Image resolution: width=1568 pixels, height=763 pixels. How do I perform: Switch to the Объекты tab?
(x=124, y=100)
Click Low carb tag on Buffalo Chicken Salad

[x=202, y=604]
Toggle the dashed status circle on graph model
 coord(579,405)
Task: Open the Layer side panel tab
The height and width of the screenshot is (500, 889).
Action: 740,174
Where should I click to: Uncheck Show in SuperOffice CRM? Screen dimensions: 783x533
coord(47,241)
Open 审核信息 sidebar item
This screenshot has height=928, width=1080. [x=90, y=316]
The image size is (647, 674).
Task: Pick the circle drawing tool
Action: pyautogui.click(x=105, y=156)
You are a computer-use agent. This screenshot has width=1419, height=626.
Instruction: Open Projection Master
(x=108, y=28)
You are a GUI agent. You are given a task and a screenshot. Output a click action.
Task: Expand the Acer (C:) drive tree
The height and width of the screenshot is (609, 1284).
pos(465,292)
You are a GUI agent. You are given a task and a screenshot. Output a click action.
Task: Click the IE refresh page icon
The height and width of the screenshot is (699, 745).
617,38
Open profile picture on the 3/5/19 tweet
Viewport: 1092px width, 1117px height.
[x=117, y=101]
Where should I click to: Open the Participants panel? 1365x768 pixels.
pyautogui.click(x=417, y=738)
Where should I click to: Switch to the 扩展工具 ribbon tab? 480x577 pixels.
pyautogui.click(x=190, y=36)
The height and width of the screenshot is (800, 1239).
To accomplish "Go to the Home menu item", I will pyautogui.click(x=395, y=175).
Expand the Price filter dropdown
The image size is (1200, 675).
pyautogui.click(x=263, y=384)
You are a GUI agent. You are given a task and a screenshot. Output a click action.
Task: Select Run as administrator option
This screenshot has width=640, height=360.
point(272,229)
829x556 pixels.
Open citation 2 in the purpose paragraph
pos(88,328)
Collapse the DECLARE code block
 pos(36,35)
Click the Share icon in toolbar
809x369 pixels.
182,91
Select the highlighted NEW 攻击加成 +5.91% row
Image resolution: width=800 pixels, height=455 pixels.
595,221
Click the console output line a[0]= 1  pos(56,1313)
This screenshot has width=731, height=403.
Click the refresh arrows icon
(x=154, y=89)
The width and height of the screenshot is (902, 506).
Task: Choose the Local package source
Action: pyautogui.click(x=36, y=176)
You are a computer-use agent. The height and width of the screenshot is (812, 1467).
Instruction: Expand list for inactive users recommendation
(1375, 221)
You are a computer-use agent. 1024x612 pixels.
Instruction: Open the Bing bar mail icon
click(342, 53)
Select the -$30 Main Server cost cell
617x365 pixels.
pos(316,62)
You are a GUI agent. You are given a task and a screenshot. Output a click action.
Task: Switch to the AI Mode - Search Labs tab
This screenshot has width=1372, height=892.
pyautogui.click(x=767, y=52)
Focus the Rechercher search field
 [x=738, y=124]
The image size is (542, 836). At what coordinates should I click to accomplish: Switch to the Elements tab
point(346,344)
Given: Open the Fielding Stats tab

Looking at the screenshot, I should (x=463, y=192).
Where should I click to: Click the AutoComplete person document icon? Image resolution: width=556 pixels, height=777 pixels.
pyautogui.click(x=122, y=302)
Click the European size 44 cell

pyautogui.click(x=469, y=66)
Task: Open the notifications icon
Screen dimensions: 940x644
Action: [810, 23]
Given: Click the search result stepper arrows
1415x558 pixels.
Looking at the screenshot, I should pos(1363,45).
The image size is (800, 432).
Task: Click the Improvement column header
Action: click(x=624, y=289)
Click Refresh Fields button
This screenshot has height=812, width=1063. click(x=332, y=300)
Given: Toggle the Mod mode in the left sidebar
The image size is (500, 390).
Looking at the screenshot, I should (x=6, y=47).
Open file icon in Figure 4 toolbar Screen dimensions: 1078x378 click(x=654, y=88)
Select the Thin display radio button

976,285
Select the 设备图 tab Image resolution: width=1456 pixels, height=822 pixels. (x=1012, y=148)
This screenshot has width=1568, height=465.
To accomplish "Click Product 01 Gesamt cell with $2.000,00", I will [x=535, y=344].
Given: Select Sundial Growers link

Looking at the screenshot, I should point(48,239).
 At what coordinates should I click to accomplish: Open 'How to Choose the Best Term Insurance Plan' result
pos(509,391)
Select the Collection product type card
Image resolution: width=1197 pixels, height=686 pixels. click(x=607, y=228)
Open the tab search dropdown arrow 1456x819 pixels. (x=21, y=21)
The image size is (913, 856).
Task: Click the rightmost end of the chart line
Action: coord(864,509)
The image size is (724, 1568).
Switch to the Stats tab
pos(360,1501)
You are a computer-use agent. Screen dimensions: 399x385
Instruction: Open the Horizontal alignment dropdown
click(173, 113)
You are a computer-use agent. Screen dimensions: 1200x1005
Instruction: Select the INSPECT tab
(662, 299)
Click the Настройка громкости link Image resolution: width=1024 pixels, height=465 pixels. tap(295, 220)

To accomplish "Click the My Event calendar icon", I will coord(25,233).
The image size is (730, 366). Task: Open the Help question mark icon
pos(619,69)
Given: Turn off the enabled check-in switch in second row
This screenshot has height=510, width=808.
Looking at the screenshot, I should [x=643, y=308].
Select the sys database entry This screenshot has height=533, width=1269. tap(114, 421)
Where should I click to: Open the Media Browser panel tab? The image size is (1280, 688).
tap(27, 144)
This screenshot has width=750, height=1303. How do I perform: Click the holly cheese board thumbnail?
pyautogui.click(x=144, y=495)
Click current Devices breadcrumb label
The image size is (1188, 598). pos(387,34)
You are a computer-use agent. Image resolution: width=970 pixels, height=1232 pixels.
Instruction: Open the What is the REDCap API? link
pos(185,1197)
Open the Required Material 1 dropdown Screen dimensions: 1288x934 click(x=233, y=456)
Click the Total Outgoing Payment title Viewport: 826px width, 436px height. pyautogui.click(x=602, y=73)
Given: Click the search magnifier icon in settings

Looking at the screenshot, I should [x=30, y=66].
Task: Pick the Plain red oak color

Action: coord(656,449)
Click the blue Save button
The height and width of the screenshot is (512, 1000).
____
DIRECTIONS FOR THIS TASK: Would you state how many lines in the listing above contain the word "computer"? Reply with the number and no other words.

SOLUTION TO THE EXERCISE: 6